L’Amazonie péruvienne consumée par l’exploitation aurifère illégale

Csaba Nagy de Pixabay

58
Csaba Nagy de Pixabay
⏱ Lecture 3 mn.

Sur les rives du fleuve Madre de Dios, des dragues aspirent jour et nuit les sédiments à la recherche d’or. L’exploitation illégale dévore la forêt amazonienne au Pérou, grand producteur mondial du précieux métal.

La région de Madre de Dios, dans le sud-est du pays, à la frontière avec le Brésil et la Bolivie, a perdu depuis 2017 en moyenne 21.000 hectares de forêt par an, soit deux fois la superficie de Paris.

Là où il y avait de la végétation, s’ouvrent désormais de vastes carrières inondées d’eau ocre où les dragues sont à l’oeuvre sans discontinuer.

« Les membres de la communauté ne peuvent plus planter ni maïs, ni bananes, ni yucca, car cette terre est pratiquement morte », déplore Jaime Vargas, un chef indigène de 47 ans, promoteur d’une reforestation des sites miniers abandonnés.

Bien que l’activité soit interdite sur leurs terres, les indigènes sont les premiers à subir les activités minières illégales, même si certains y prennent part.

« C’est l’État qui est responsable, à cause de son désordre » dans la gestion de l’exploitation minière, dénonce auprès de l’AFP le chef indigène du peuple Shipibo.

Trois types d’exploitations aurifères coexistent au Pérou: la légale, l’informelle qui tente d’achever le tortueux processus de légalisation, et l’illégale, dont l’activité finance le crime organisé.

Cours de l’or

« Les mineurs illégaux nous envahissent de toutes parts », peste Lucio Quispe, 40 ans, plus empreint de résignation que de colère. Avec sa famille, il exploite une concession de 200 hectares située à deux heures environ de route de la capitale régionale Puerto Maldonado.

Ses deux frères ont tout récemment été attaqués à la machette, dans une région où les affrontements autour des sites miniers sont monnaie courante.

En 2022, le Pérou a produit officiellement 96 tonnes d’or, mais environ 180 ont été exportées, principalement vers le Canada, l’Inde, la Suisse et les États-Unis, selon les données officielles.

« Quarante-cinq pour cent des exportations n’ont pas de registre de production », souligne l’organisme qui supervise le secteur bancaire et collabore à la lutte contre le blanchiment d’argent.

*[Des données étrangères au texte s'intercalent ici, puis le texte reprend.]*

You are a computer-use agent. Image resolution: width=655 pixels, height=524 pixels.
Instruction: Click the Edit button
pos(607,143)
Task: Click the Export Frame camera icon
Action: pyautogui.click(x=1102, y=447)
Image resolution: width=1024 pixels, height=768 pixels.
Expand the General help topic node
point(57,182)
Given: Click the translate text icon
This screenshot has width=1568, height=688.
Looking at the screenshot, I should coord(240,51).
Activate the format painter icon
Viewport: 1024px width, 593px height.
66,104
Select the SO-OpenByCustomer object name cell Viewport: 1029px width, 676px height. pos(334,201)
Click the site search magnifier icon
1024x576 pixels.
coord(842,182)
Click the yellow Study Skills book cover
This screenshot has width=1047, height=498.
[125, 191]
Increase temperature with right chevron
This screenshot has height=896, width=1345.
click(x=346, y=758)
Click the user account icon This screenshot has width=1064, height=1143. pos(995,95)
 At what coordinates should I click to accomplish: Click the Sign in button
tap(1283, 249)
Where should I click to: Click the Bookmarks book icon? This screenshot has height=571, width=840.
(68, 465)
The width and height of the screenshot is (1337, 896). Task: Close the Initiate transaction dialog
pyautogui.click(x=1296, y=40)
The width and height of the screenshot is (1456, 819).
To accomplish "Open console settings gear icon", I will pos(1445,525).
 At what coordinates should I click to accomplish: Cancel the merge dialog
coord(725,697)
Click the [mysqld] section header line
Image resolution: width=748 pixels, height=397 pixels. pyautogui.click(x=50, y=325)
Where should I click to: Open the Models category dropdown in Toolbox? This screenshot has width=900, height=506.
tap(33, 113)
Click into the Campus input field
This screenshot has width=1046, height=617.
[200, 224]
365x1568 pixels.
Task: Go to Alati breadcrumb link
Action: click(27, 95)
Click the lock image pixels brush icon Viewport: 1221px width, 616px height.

Des études indépendantes placent le pays au premier rang des exportateurs d’or illégaux en Amérique du Sud, avec 44%, devant la Colombie (25%) et la Bolivie (12%), selon l’Institut péruvien d’économie, un centre de réflexion.

C’est que le cour de l’or a grimpé en flèche au cours des quatre dernières années pour atteindre un niveau record en mai. Le Pérou est le dixième producteur d’or au monde et le deuxième en Amérique latine, selon l’Institut de géophysique américain USGC.

En 2010, un corridor minier de 5.000 km2 a été délimité, afin notamment de protéger réserves et parcs nationaux de la région. Prévue pour l’exploitation minière légale, l’activité informelle y est exceptionnellement autorisée jusqu’à la fin de l’année. Depuis 2016, date du début du processus de légalisation, les autorités ont repoussé l’échéance à plusieurs reprises.

« Or écologique »

Sur les 9.000 inscrits en 2019 -date d’expiration de la période d’enregistrement- seuls 200 ont obtenu jusqu’à présent une licence, selon Augusto Villegas, directeur régional de l’énergie et des mines.

Dans le corridor, on exploite l’or alluvionnaire. Dans 100 mètres cubes de terre, on extrait environ 10 à 15 grammes d’or, dont la valeur au gramme peut atteindre les 63 dollars.

« Mais on ne peut pas faire d’omelettes sans casser des œufs, on ne peut pas extraire à Madre de Dios sans sacrifier la forêt », reconnaît-il.

Par ailleurs, de nombreux mineurs continuent d’utiliser du mercure, pour séparer l’or des sédiments, bien que le pays a signé un accord international visant a l’éliminer progressivement et depuis 2015 interdit son importation.

Face à l’explosion des prix de la substance toxique qui s’en est suivie, certains exploitants miniers se sont tournés vers « l’or écologique ».

Lucila Huanco, 54 ans, n’utilise plus de mercure depuis trois ans dans sa concession de 3.000 hectares. Elle l’a remplacé par la technique de la séparation par gravité.

Si au départ elle a rencontré des difficultés pour écouler sa production, différente de celle extraite avec du mercure, elle assure avoir désormais un client à Lima qui lui paye 70 dollars le gramme d’or.

« Honnêtement, je ne veux plus qu’on nous montre du doigt comme étant des pollueurs », clame-t-elle.